Battle lines have been drawn and, frankly, the US domestic big projects offshore construction fleet is no match for the powerful Asian and European armadas when it comes to capability.
Study the article opposite on Page 3, read the recently copious “propaganda” (from a US perspective) pumped out by the International Marine Contractors’ Association and big concern voiced by the American Petroleum Institute and it seems pretty clear that the Americans are about to score an own-goal.
Perhaps spurred on by Trump, but not necessarily so, the US Customs and Border Protection Agency’s (CBP) intends to extend the reach of the Jones Act … a piece of American cabotage-related (domestic coastal trade) protectionism that reaches right back to the Prohibition Era … that will effectively exclude almost the entire global heavy-lift construction, pipe-lay and survey fleet from working in American waters.
With oil apparently comfortably in the mid-$50 range for now, oil & gas companies with sizeable mid- to deepwater portfolios in the US Gulf of Mexico face a choice; either get on with harvesting hydrocarbons and finding and developing new resources, or sell-on.

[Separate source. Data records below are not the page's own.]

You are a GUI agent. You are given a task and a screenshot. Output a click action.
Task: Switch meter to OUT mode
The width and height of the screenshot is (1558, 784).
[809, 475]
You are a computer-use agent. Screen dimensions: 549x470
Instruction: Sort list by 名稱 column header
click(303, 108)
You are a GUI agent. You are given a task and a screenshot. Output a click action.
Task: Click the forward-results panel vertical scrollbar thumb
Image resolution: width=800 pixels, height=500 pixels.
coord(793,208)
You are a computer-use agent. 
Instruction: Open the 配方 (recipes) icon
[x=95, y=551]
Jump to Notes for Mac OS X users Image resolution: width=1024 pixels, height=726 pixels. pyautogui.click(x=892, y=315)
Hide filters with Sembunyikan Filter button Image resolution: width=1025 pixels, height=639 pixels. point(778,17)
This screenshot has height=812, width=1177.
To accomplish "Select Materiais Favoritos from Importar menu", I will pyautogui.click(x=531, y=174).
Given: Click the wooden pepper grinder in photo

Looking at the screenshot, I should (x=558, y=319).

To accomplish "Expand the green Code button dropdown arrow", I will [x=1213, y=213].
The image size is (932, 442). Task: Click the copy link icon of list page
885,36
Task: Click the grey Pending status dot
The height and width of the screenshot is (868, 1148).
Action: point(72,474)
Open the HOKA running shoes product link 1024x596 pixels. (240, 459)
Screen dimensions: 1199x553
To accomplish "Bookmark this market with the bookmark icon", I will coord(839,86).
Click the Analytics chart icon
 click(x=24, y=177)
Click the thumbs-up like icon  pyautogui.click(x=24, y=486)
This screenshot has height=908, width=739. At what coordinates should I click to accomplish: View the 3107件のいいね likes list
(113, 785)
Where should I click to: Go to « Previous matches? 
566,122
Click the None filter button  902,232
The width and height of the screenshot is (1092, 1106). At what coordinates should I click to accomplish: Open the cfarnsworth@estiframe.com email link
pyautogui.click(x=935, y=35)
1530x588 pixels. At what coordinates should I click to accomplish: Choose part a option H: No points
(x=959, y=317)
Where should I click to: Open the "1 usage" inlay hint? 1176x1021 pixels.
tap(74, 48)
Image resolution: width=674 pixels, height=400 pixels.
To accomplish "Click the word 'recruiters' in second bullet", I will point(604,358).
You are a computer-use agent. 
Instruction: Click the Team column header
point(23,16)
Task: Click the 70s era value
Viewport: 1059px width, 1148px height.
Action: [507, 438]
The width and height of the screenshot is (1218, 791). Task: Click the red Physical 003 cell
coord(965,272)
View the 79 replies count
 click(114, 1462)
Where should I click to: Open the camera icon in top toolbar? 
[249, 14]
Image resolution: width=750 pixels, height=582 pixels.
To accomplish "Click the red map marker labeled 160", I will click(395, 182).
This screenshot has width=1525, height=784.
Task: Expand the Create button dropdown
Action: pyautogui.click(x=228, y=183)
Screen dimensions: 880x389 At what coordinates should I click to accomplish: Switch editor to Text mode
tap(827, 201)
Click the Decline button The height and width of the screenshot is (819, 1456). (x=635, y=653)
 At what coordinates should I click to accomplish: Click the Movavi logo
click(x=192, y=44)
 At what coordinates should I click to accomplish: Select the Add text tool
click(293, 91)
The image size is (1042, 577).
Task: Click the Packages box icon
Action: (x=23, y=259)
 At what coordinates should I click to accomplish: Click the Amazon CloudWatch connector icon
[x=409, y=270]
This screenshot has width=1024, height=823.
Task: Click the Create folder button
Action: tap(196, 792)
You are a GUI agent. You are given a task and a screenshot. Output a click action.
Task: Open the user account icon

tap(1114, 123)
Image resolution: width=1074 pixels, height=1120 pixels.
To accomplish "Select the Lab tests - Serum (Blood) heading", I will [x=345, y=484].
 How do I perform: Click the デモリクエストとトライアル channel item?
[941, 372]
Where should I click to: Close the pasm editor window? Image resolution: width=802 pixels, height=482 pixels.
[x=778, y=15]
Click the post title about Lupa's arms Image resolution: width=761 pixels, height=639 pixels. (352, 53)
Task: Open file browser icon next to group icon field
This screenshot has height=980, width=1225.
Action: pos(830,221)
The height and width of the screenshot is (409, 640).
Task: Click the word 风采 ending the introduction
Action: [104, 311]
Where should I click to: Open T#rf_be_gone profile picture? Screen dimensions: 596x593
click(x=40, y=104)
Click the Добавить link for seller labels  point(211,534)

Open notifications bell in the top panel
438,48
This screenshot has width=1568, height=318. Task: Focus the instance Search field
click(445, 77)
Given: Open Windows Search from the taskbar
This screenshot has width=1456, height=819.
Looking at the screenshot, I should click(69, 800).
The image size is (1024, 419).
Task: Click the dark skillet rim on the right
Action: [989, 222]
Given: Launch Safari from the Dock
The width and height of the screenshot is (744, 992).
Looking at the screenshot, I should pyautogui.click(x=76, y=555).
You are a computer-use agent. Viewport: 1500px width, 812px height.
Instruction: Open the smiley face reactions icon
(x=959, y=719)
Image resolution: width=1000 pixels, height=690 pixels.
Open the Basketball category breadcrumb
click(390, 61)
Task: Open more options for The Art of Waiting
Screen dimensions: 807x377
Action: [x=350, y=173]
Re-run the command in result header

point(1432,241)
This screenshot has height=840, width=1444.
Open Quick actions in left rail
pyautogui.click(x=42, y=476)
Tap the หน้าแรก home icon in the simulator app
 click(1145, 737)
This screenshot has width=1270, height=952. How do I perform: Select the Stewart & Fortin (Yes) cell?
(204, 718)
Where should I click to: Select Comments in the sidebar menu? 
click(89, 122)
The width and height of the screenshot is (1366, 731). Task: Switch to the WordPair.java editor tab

That is of course a huge temptation at this time given the way in which onshore shale gas and oil production has come roaring back, the simple key indicator in that regard being the sharply rising domestic onshore rig count.
Indeed, a number of US majors and large independents have, since oil prices took a tumble in H2 2014, redirected investment away from overseas and domestic deepwater into shale, picking up Permian Basin acreage at knockdown prices as a result of the tidal wave of busts and defaults among producers and therefore positioning for the upturn that appears to be in-train. Chevron and
Exxon are leading examples.
Let’s assume most in US GoM mid- to deepwater decide to stay at the table. That means they need chips financed from their own coffers, debt or equity to keep the game rolling along, bearing in mind each dosh option is hard to secure.
Assuming the money’s there, very simplistically it means getting moving again with field development plans put on ice as a result of the crisis rewarmed and new ones put together and approved with timelines set. Contracts for platforms, subsea infrastructure and pipelines and whatever else have to be tendered, bid and issued.
But then comes the “Oh S***” moment when it is realised that there ain’t no floatin’ toolbags with which to cart offshore and instal all the stuff because the CBP had effectively barred them from its waters by extending the reach of Jones.
Now, I’m not getting at the American government for wanting to protect its industries and the EU could learn a lot in that regard, but the myopic stupidity of the intended changes beggar belief.
And it’s not necessarily because foreign flag tonnage may no longer be allowed to play in the GoM; rather it is because US bureaucracy may hinder US companies trying to lawfully go about their business in home waters.
Offshore oil & gas is a rare example of where some approved foreign flag tonnage gets to play a part on the development of US domestic offshore resources.
And it is for very good reason, as IMCA ably maps out in its report. It is thanks to the battle to develop the North Sea over the past five decades that we have the world-class capability that places companies like Allseas, Subsea 7, Technip, Heerema and Saipem in the offshore construction Premier Division.
That fleet is a global resource and has certainly made the difference in the GoM where domestic capability AND capacity are severely limited.
Let’s face it, why would the Yanks invest in the kind of uber-mega capacity that the Europeans have ploughed many $billions into when, at least until now, it has been possible to hire what’s needed? Of course, there will be those who will say, “Hell boy, we’ll build our own fleet”. But that will take many years.
And then, having built the tool-bags and imported/manufactured all the gear that goes with, what about the people?
Even with a “Martial Plan”, it would take 10 years minimum to fill the vacuum created by protectionist meddling.
But this reaches beyond oil & gas. The US is doing remarkably well on the renewables front onshore and is about to take its first biggish steps offshore.
That too requires construction capacity of a kind that is pretty much non-existent on the other side of the Atlantic but which has emerged and grown strongly on the North West Europe Continental Shelf – primarily North Sea coastal states near-shore waters.
Offshore wind began in Europe 25 years ago, gaining massive traction over the past 10 years especially.
Billions of euros have been invested and catalysed a near-totally different generation of construction vessels to those that serve offshore oil & gas, though with plenty of overlaps. Some have been built in European yards though most have come off the maritime production lines of Asia.
Granted the situation for US offshore wind is totally different to Europe and IMCA quite rightly makes no mention of this in its submissions to the US Authorities. But it needs bearing in mind.
I have one more observation to make and, again, check out the story opposite.
There is the issue of collateral damage and I’m worried that many small and very able Scottish and wider UK firms that earn their living in the subsea space and depend on US GoM-related business for a proportion of their turnover will be hurt by the Jones Act carry-on.
I trust that the UK and Scottish Governments have taken note of the situation, likewise agencies such as Scottish Enterprise. They may be toothless, but they must not simply shove their heads in the sand on this one. It’s too significant to ignore, IMO.